1) That first time you show your work to someone, breath held, eyes shut, heart knocking on your chest. Will they laugh? Smirk? Struggle to soften the blow that your work is rubbish? Be it a relative, friend, writing group or online acquaintance it takes guts to put your work out there. So, whatever the outcome, Congratulations! You’ve done the equivalent of opening your eyes in the dark.

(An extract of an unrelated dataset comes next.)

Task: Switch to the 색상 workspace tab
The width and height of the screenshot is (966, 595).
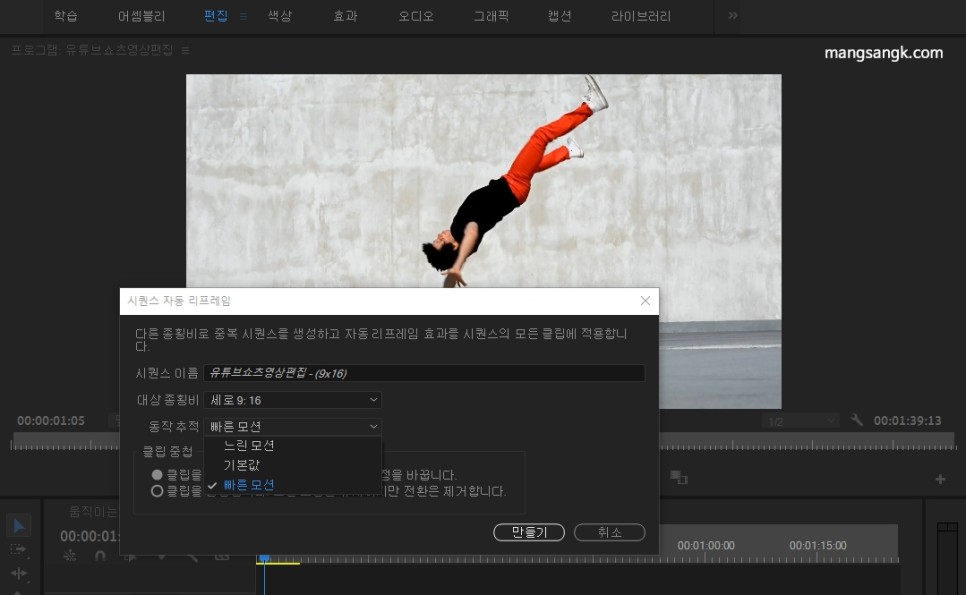Action: coord(279,16)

2) That first time – lots of firsts here – you submit your story, be it one thousand or one hundred thousand words long. Why is this scary? Because the result more often than not will be a large brown envelope landing in your hall, bearing those brutal words Not for us. Yet you’ve confronted your fear, you’ve stepped well and truly into the aspiring writer’s Haunted House. One way out is the door of publication and to find this exit you must confront all manner of spooks – the dreaded synopsis, the hellish cover letter, the eternal rewrite, the shattered confidence… It takes a brave – some might say foolish person – to take this path.

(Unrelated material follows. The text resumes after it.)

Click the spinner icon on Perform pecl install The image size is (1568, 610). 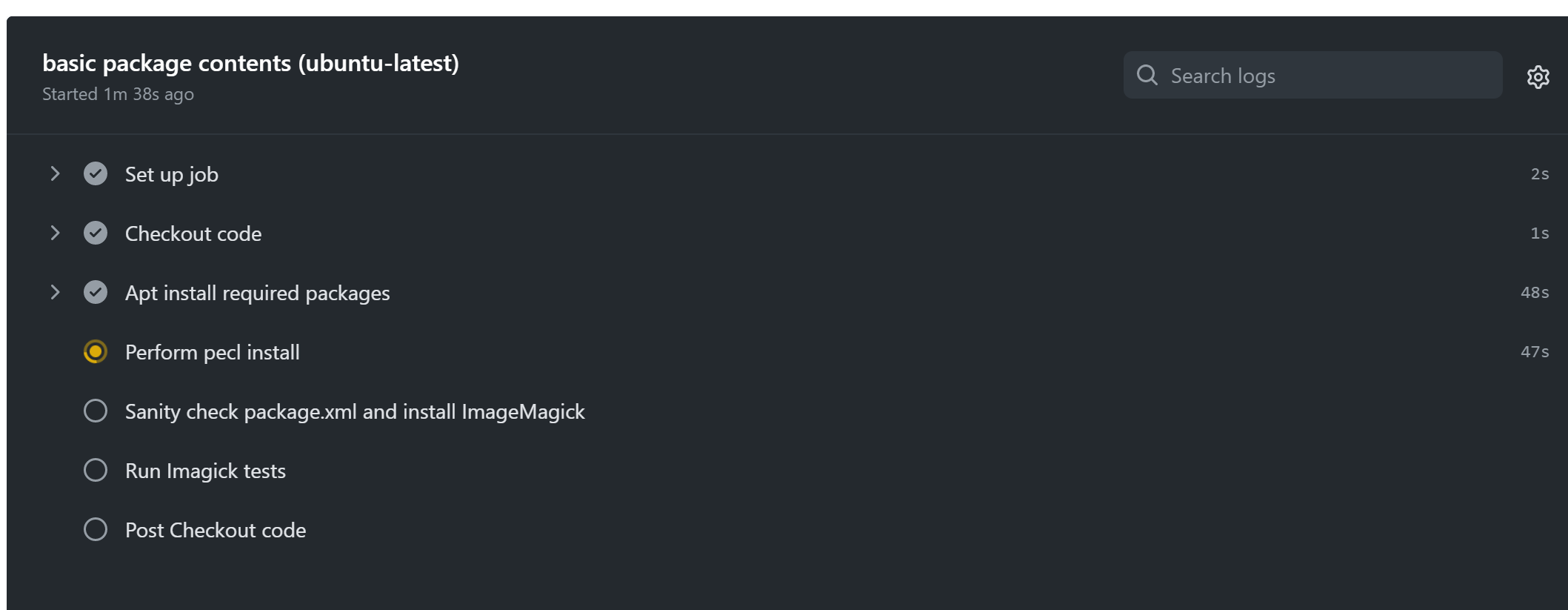pos(95,351)
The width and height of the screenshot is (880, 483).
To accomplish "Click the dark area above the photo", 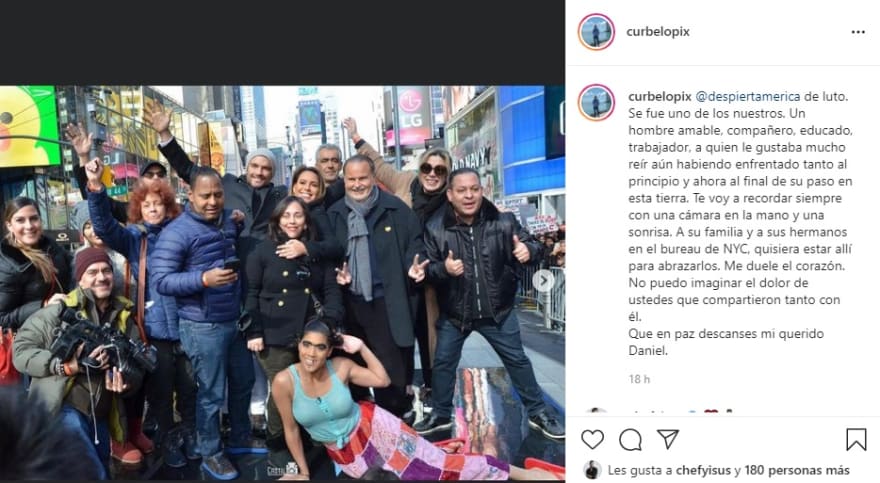I will tap(282, 43).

3) Next you must hold your nerve and ride the two-faced ghost-train of success. You get an agent, get a contract and your day of publication arrives, yippee! But then, hello scary sales figures and alarming Amazon rankings and a devilish deadline for Book Two. And ultimately you must grapple that ghoulish question – will my contract be renewed?

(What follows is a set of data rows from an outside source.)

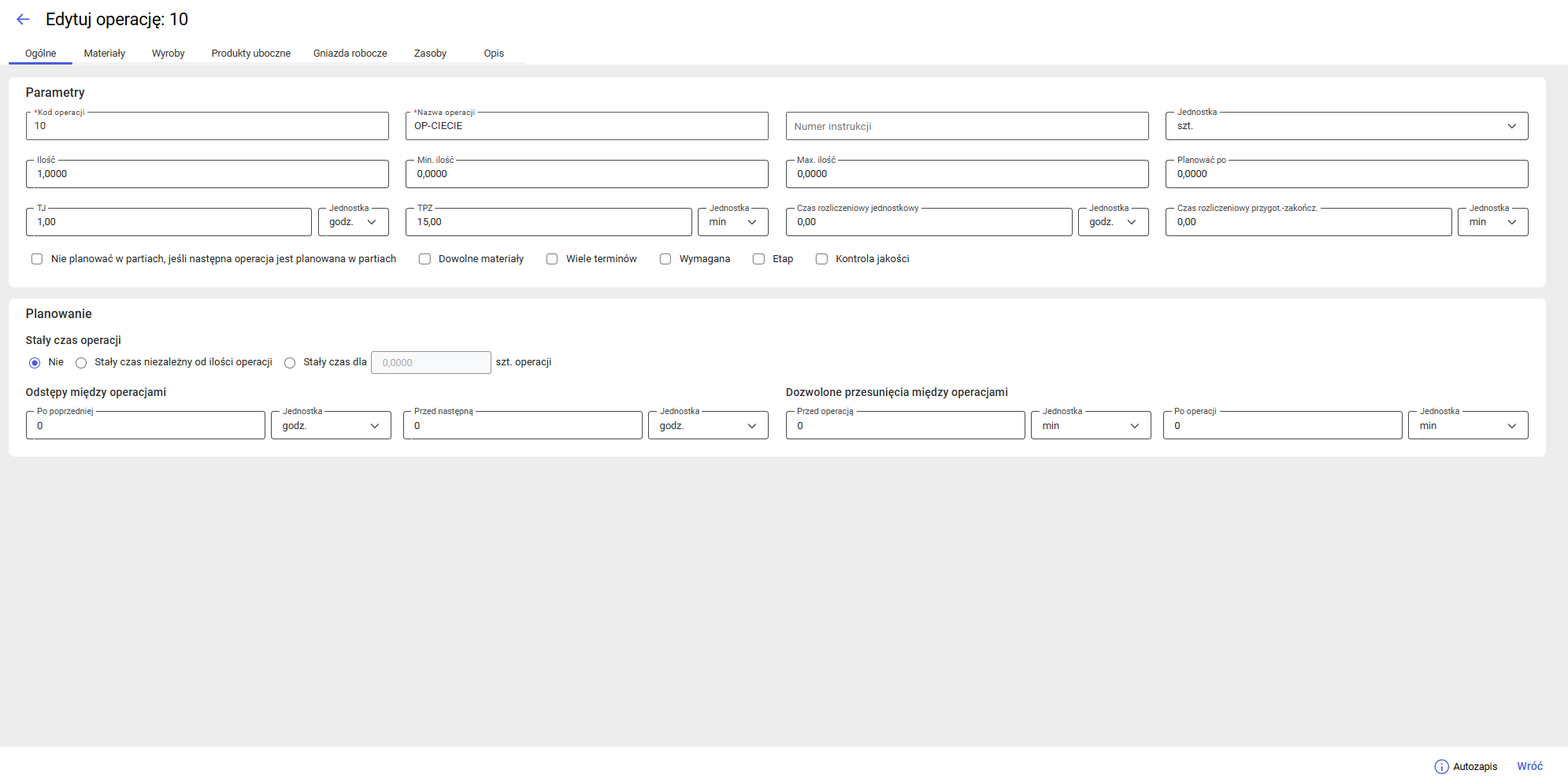
Task: Focus the Nazwa operacji field
Action: 587,126
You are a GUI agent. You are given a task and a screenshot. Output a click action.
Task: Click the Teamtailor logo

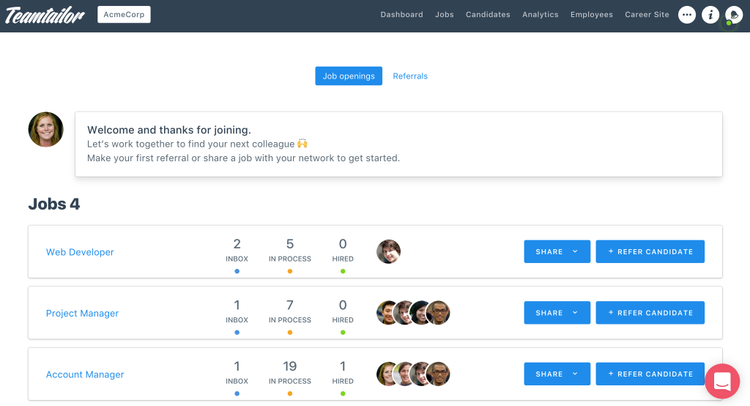43,15
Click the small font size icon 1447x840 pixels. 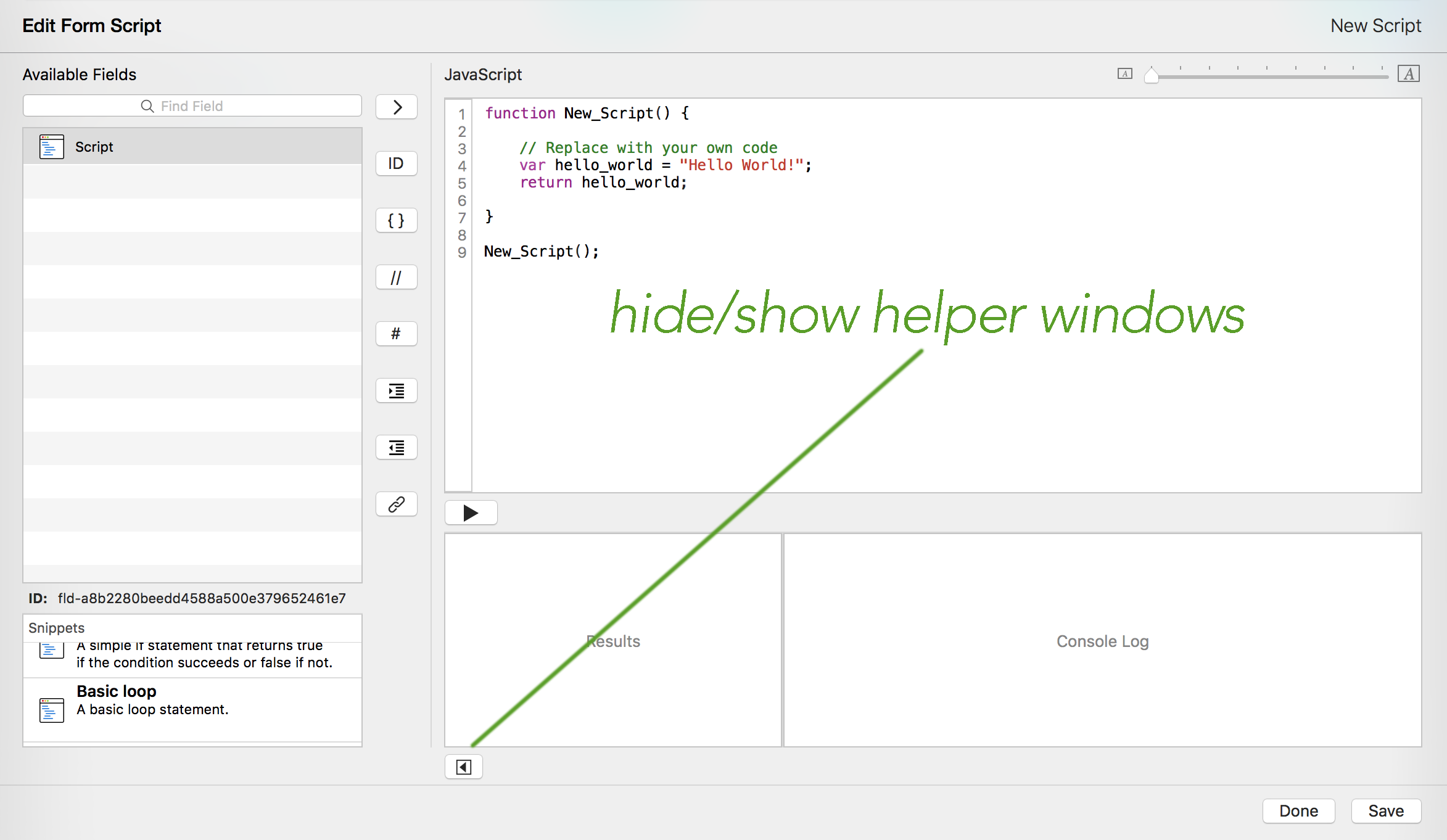point(1124,74)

4) It’s scary how writing stirs her cauldron and casts her spell on your once steady emotions. Now you feel intense envy at fellow authors who write more eloquently, get four book deals or meet Will Smith (you know who you are!) Tears are shed over rejection, high cackles let rip over positive–sounding emails or the production of an occasional bit of superb prose. Up and down, we are at the mercy of this literary mistress. Our happiness is no longer under our own control
5) The night-time terrors. Mine? They revolve around the thought that on my deathbed, I shall still be a struggling writer and a wail will escape my lips as I tot up all the hours I have pursued my self-indulgent dream, and realize that they would have been better spent achieving other things. Like getting fit. Like cooking my family nothing but home-made meals. I could have learnt to wind-surf or kept a tidier house. I could have done volumes of charity work or brought in more income. In other words… I have wasted my valuable time on this earth.
So why do we write? Is it a choice? Can we ever cast aside the demons of this pursuit? I have tried but its seductive song always lures me back, with the promise of great rewards…
Halloween isn’t scary, with its witches and zombies and ghosts. No, far scarier is being lucky enough to discover your calling, but not knowing if you will ever truly do it proud.